We’re also losing hard-won ground in other areas, such as substance abuse. By putting several successful community programs into place, we actually pushed this issue off the regional priority list between our 2017 and 2019 research scans. But overdoses are quietly slipping back to crisis levels. In the first two weeks of this month, our region saw double the opioid overdoses and deaths we experienced all of last May.

That’s why we continue to work in broad collaboration on projects like our Here4YOUth mental-health initiative and enhancing our homeless-services system, even as we’ve focused on COVID-19 response. Since April 3, when the Governor’s safer-at-home executive order was issued, our local Continuum of Care for homeless services has moved 345 households comprising 487 individuals into housing. That includes 89 clients with the “highest acuity of need,” meaning they’re the very hardest to place into permanent homes.

The philanthropic generosity of our region has made wins like that possible.
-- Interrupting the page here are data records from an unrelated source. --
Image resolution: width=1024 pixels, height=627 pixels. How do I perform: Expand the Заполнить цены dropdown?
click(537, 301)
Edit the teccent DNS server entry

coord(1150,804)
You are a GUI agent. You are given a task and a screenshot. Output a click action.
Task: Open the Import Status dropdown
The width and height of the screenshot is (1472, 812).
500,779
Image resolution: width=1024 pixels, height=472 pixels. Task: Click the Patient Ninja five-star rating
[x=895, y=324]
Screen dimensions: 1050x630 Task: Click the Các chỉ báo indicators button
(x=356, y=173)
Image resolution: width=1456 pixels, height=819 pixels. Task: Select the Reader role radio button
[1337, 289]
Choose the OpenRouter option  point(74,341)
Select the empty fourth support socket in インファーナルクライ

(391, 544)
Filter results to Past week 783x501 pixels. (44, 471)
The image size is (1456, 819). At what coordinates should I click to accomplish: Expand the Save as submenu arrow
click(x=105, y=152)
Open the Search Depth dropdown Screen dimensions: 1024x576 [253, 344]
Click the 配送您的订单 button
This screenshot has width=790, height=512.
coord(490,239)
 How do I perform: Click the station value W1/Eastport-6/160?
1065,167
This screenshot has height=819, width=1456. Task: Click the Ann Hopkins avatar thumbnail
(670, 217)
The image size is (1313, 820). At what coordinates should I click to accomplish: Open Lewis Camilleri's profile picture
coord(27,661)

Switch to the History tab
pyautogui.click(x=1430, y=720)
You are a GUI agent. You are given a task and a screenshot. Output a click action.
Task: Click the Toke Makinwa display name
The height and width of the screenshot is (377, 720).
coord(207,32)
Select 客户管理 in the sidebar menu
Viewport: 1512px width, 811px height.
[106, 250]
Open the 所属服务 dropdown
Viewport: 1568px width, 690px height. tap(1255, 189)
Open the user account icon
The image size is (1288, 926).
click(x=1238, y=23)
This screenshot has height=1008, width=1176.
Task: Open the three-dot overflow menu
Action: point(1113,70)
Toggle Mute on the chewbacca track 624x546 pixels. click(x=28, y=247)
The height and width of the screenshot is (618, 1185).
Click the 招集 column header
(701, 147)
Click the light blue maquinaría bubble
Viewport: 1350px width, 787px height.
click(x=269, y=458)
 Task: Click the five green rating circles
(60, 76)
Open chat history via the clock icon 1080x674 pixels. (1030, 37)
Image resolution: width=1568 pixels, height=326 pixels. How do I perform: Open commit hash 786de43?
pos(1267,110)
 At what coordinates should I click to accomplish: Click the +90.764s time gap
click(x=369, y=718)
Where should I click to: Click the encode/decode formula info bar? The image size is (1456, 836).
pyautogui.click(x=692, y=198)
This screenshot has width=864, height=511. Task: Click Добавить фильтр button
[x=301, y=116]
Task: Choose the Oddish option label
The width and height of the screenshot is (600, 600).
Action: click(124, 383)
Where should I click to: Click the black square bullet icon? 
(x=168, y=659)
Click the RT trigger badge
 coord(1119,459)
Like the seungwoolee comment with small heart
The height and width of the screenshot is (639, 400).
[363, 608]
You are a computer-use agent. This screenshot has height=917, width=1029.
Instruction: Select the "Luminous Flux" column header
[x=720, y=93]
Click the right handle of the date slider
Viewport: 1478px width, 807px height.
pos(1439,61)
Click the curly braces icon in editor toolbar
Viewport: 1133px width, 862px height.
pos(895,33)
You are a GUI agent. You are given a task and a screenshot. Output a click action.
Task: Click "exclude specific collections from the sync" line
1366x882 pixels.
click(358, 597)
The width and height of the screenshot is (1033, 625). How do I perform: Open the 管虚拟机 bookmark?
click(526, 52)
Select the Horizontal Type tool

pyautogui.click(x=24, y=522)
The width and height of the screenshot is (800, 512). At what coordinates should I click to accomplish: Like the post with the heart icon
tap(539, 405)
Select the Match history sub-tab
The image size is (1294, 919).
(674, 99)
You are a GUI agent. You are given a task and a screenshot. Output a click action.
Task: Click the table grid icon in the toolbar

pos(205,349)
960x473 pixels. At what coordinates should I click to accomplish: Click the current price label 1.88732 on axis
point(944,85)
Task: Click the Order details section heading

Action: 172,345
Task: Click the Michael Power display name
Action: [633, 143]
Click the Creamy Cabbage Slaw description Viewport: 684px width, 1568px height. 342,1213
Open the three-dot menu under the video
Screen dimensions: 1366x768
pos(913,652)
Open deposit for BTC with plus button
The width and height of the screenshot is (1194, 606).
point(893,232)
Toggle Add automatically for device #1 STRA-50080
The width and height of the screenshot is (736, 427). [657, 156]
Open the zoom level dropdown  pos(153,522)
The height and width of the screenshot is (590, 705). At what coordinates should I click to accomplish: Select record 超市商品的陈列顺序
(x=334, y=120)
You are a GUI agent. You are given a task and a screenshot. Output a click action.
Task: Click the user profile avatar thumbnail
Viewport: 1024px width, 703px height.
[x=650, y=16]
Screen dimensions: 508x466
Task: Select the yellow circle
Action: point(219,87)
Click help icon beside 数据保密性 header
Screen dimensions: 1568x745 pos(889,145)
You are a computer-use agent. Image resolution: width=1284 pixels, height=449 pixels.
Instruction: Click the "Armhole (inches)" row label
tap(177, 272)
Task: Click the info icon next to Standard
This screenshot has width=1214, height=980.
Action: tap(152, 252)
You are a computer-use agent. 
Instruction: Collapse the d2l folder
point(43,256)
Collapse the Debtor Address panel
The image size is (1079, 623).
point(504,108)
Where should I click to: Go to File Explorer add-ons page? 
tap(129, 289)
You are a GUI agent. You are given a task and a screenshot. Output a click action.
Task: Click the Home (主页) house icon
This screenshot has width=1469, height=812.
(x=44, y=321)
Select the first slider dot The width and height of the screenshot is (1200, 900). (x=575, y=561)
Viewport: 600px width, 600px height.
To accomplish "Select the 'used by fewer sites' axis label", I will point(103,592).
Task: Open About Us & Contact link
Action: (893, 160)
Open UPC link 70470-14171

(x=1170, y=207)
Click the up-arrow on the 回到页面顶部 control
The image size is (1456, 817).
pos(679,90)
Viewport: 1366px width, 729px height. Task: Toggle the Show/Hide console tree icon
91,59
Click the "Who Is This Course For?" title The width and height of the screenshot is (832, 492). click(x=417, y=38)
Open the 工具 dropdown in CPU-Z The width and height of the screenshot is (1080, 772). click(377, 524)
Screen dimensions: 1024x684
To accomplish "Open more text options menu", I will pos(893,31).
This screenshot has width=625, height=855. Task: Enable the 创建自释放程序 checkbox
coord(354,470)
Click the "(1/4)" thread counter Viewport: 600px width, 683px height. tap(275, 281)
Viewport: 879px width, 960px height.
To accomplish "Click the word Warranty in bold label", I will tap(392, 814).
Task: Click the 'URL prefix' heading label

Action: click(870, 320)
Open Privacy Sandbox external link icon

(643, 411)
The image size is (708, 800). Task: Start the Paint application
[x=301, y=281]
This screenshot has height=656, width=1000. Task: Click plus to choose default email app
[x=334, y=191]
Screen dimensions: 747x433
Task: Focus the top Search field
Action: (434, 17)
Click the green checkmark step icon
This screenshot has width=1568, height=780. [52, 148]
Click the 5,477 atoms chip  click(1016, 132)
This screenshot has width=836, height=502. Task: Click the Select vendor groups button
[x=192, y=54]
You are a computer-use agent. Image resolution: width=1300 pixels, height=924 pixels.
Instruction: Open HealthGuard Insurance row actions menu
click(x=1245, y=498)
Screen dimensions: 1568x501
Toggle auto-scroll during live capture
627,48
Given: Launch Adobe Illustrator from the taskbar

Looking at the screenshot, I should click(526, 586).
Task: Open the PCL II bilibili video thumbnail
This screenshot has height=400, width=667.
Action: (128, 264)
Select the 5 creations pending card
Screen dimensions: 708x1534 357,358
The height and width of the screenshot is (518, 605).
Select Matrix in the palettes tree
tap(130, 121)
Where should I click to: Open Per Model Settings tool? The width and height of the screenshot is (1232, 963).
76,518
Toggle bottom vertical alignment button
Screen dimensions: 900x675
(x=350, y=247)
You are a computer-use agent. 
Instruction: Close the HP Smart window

It also has prevented other entrenched problems from devolving into severe crises. Such generosity—and more—will be needed for some time to come. Fortunately, another certainty is that our community of givers will continue to lean in.

But philanthropy alone can’t solve problems that have been building for years, in some cases decades, before COVID-19 exposed how deep they run. We need leadership with the integrity to forge solutions thoughtfully and rationally, regardless of political expediency. We need committed collaboration across sectors—public, private, as well as independent. We need innovation and excellence at all levels of our community, like what we’ve been seeing from our strongest nonprofit partners.

I’m an optimist. I believe we live in a community that can and will rise to these needs, as we’ve done before. When faced with the adversity of a destructive hurricane, we have immediately pooled our talents and resources to minimize suffering and move forward together. We have proven that human ingenuity and compassion are far more powerful than any storm. We can do the same with this virus.

Mark Pritchett is the President and CEO of the Gulf Coast Community Foundation.